There is a lengthy and interesting article featured in the Washington Post today. The full article can be found here: https://www.washingtonpost.com/nation/interactive/2021/highway-one-big-sur-wildfires-climate-change/

“Feb 27, 2021, Gorda, CA — Life here in this tiny town built on the continent-ending cliffs of the Pacific coast has always had an anxious “when,” not “if,” quality to it. And much of that uncertain fate, season to season and year to year, has been tied to the two-lane road that runs through it.

Highway 1 is a California spectacle, a Depression-era monument to the state’s quixotic ambitions and stunning beauty. It runs from the Orange County surf haven of Dana Point in the south into cannabis-cultivating Mendocino County, carrying heavy traffic over the Golden Gate Bridge and under the bluffs of Santa Monica, where it is better known as the Pacific Coast Highway, on its 650-mile route.

But it is here in the middle, in one of the highway’s emptiest and most awesome stretches, where it is also most in peril. California’s shifting weather patterns are presenting new threats to this exotic road as wildfire reaches into places it has never been, leaving raw landscapes and fresh dangers in its burn path.

Late last month, pounding rains brought a torrent of mud and tree trunks the size of small boats through the narrow culvert at Rat Creek, about 25 miles north of here, where a wildfire had burned just months before.”

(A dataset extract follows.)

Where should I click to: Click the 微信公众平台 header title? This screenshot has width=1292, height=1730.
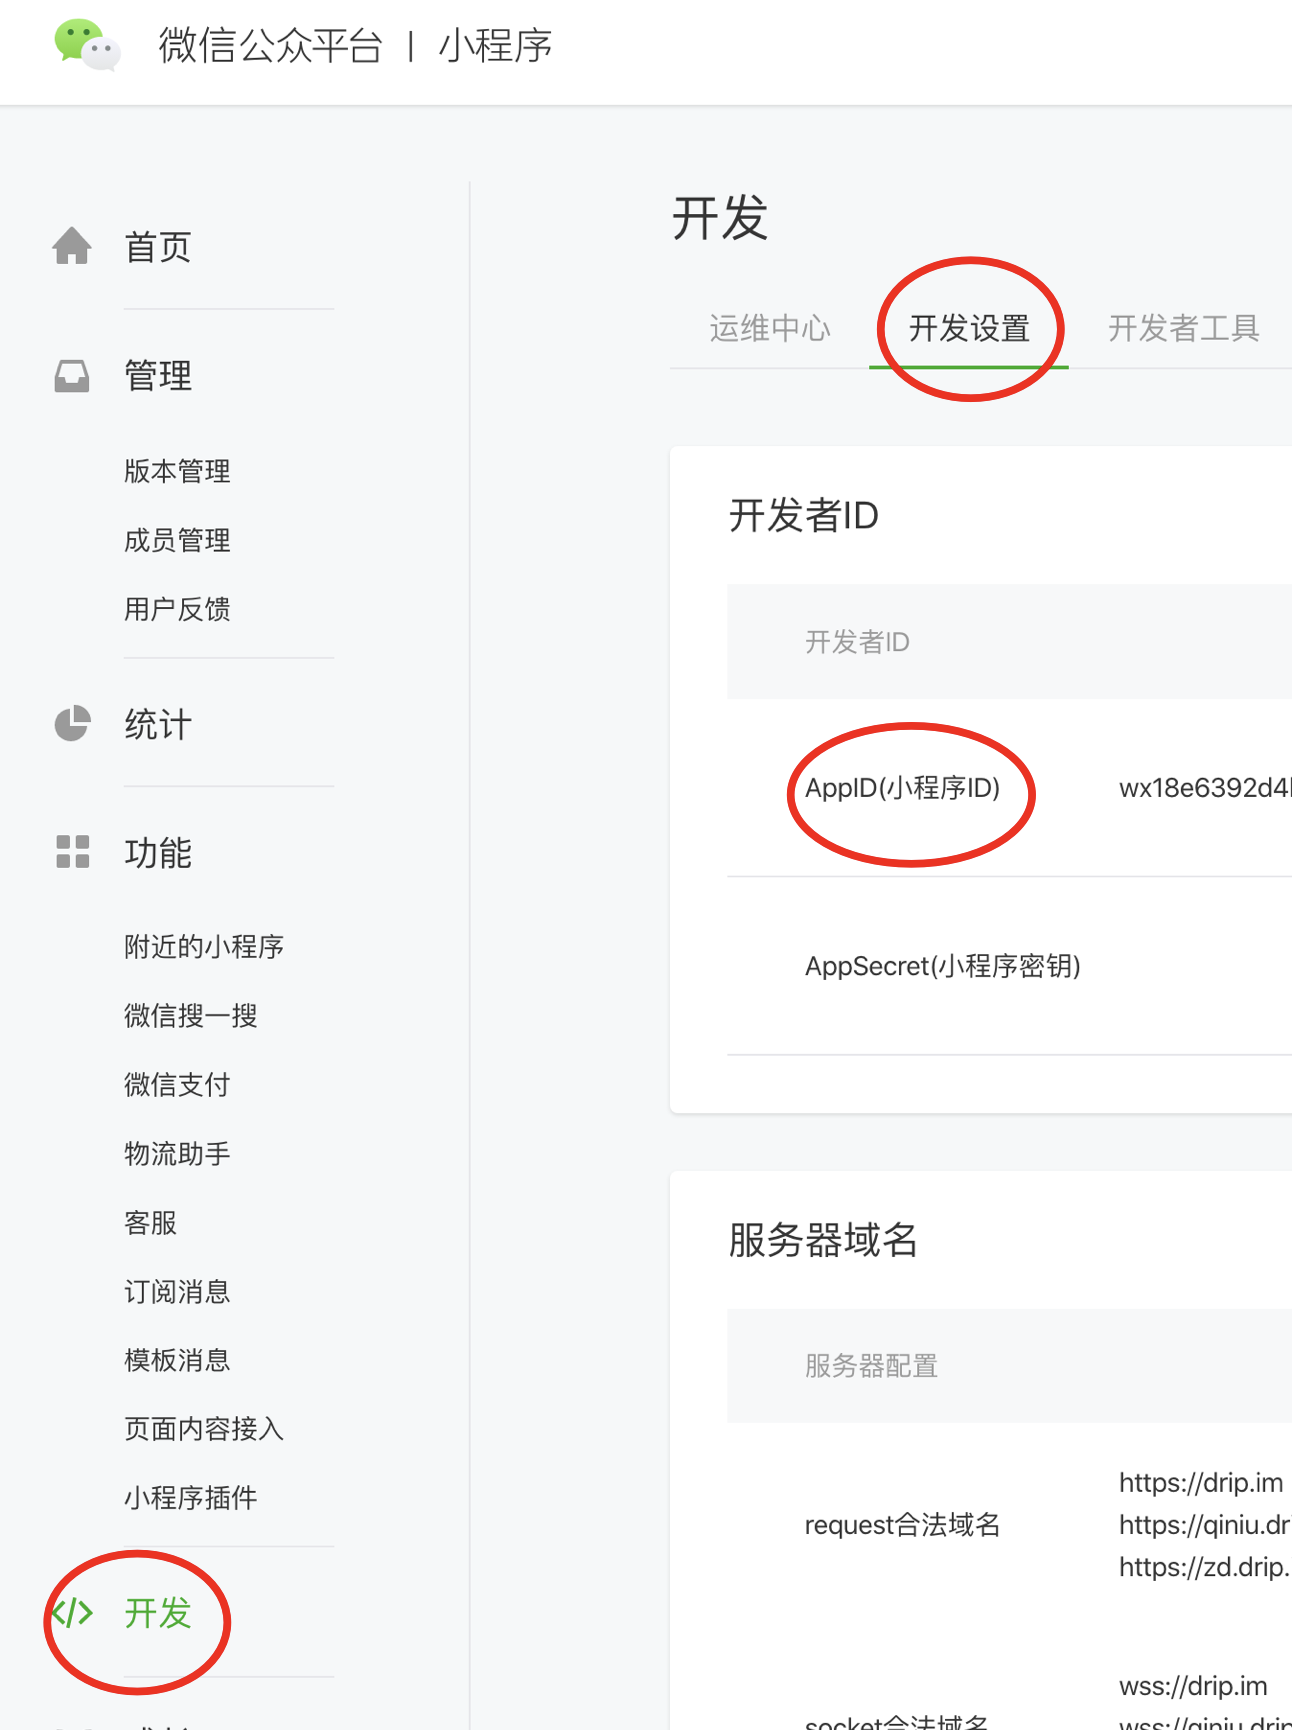270,46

As climate change and overpopulation both increase, and https://www.visitcalifornia.com/ and https://www.seemonterey.com/ continue to reach out to encourage more visitation, the threat of wildfire is only going to increase proportionally. We will be facing more and more of these multi-month closures on the highway that is the life blood of not just Big Sur, but of the county and the state as well. That is why when it closes, residents enjoy the silence and peace it brings. We are reminded of why we came here in the first place, and can enjoy it again for a few days, weeks, or months — in road closure season and wildfire season, when the strains put on her resources by visitors are lessened.


Date:Thursday, February 25, 2021
District:05 – Santa Barbara, San Luis Obispo, Monterey, San Benito and Santa Cruz Counties
Contact:Kevin Drabinski or Jim Shivers
Phone:(805) 549-3138 or (805) 549-3237




MONTEREY COUNTY – Caltrans announced today that major emergency repairs of Highway 1 on the Big Sur Coast at Rat Creek will begin March 1 and that it estimates it will reopen the famed roadway early this summer. Debris flow from the Dolan Fire burn scar washed out a 150-foot section of roadway January 28, causing a full closure. 

After assessing the damage, removing debris and making minor repairs, Caltrans will reconnect the roadway at Rat Creek with an enhanced fill option. Caltrans will fill the canyon with dirt in a large V-shape and construct a new road on top of the fill.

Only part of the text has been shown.